Detection of behavioural and cognitive dysfunction in mucopolysaccharidosis IIIA affected dogs : a thesis presented in partial fulfilment of the requirements for the degree of Master of Veterinary Science at Massey University, Palmerston North, New Zealand

Abstract

This study investigated whether behavioural and cognitive dysfunction caused by mucopolysaccharidosis (MPS) IIIA can be detected early in affected dogs’ lives, and to describe the behaviours of these dogs. No other scientific papers have been published on this topic and the population of dogs examined in this study are the only MPS IIIA affected dog colony available worldwide for study. Three main tests were performed on the population of MPS IIIA affected dogs. Physical behavioural assessment tests were performed at six and eight weeks of age and from twenty weeks of age a cognitive function task was taught and then tested to measure the dogs’ performance.

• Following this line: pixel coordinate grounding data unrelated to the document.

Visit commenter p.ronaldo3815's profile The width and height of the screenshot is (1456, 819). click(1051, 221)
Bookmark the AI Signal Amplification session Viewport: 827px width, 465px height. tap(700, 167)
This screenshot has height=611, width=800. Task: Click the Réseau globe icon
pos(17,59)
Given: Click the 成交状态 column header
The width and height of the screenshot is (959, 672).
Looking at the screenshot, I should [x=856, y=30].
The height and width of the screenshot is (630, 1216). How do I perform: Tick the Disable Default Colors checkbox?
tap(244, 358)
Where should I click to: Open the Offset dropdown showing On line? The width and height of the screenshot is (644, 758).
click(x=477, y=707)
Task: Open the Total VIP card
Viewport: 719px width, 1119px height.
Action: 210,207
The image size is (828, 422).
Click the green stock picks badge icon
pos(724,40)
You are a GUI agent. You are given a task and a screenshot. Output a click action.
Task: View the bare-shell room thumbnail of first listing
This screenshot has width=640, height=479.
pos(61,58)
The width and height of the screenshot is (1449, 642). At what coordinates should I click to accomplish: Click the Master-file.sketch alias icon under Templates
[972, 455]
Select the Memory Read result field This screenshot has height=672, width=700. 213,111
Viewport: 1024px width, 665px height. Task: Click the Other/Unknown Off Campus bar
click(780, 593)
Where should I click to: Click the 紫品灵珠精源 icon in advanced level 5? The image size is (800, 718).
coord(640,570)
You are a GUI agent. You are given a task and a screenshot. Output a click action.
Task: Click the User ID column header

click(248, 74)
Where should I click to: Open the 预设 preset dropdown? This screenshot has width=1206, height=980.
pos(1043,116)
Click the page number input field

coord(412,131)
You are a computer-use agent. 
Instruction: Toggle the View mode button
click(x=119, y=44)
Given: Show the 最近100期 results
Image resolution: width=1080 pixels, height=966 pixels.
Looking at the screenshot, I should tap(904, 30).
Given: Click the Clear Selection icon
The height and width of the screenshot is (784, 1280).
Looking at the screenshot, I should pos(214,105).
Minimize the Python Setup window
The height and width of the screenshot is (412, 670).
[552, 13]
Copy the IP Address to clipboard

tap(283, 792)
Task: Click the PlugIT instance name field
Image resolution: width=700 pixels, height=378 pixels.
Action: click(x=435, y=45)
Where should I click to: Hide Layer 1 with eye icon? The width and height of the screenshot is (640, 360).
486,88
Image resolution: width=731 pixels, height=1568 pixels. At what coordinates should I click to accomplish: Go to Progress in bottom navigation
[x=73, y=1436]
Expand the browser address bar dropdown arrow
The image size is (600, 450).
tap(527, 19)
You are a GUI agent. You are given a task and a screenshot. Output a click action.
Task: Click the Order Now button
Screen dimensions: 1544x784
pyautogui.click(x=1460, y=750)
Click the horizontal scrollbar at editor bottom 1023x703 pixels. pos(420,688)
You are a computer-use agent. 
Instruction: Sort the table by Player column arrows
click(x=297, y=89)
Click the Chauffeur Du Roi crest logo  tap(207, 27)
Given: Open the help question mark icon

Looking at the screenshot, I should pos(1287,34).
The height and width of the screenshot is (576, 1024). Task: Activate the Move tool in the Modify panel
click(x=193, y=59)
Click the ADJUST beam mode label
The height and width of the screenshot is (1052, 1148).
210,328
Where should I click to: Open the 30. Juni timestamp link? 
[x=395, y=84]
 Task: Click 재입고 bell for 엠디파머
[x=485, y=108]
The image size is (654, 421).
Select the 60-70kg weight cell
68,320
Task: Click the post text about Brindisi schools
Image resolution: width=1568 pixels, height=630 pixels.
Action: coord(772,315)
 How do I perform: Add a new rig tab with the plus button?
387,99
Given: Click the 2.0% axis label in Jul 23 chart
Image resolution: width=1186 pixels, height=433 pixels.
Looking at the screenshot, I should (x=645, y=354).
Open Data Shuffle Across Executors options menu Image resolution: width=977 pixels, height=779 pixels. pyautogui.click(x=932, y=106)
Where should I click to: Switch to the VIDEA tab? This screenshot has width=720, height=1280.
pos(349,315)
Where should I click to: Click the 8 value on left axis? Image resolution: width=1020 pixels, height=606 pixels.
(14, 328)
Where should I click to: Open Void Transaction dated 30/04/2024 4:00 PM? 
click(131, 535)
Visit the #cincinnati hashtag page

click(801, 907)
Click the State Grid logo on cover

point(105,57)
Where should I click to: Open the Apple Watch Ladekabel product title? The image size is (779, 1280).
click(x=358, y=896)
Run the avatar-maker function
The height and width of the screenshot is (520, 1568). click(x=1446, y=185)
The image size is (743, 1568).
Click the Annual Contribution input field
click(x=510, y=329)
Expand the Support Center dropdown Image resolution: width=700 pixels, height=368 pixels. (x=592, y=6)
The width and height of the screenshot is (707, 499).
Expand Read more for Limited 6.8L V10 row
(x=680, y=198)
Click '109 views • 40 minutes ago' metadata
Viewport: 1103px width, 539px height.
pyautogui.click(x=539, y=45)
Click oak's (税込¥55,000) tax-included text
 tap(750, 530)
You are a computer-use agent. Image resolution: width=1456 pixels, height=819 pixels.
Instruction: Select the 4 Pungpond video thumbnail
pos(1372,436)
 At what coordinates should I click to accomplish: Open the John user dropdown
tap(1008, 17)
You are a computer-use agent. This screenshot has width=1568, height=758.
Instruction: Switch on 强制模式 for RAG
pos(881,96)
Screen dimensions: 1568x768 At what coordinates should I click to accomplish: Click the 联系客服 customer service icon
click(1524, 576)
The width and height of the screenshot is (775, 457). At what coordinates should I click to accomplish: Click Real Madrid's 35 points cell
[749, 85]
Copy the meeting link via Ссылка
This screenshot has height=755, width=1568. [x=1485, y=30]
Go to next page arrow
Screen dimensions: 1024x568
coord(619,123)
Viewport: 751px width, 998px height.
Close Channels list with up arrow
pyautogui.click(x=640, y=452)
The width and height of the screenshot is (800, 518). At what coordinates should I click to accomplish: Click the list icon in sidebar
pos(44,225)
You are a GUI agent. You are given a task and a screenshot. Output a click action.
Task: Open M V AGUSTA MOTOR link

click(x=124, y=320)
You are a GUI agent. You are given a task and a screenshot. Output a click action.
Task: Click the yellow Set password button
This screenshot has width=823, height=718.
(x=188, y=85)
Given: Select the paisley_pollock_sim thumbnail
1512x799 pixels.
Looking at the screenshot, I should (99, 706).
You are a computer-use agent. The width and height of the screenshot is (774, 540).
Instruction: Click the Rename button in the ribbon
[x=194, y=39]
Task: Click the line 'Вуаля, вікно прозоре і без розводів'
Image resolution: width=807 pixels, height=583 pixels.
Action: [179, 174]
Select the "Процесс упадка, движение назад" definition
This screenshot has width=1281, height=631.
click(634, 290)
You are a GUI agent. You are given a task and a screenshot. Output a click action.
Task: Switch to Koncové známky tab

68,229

A previously validated questionnaire, the canine behavioural assessment and research questionnaire (C-BARQ), was completed at three, six and twelve months of age. The researchers in these studies were blinded to the MPS IIIA status of the dogs examined. The behaviours shown by the MPS IIIA puppies at six and eight weeks of age were not significantly different from the behaviours of the unaffected puppies. This finding supported the research of other MPS IIIA studies and suggests that clinical behavioural changes do not occur at such a young age. The behaviours shown by the MPS IIIA affected puppies appeared to be normal puppy behaviours similar to those described in previous research on puppies. The C-BARQ measured the behaviours shown by the MPS IIIA affected and unaffected dogs. Most of the MPS IIIA affected dogs’ behaviours were not significantly different from the unaffected dogs’ behaviours, but MPS IIIA affected dogs did retrieve significantly more than unaffected dogs at three months of age, and were less distractible at twelve months of age. It would be worth investigating these findings further to decide whether it suggests a subtle alteration in brain functioning. The cognitive function test showed a significant decrease in the success of the MPS IIIA affected dogs in the final maze test. This is the first study on dogs affected with MPS IIIA to find a decline in cognitive function before the occurrence of cerebellar clinical signs and this new knowledge may lead to future developments measuring therapy response and disease progression. The T-shaped maze testing may be valuable in future research on cognitive function in dogs with other diseases such as epilepsy. Thus this thesis provides valuable information on canine MPS IIIA and provides a foundation for future disease investigations.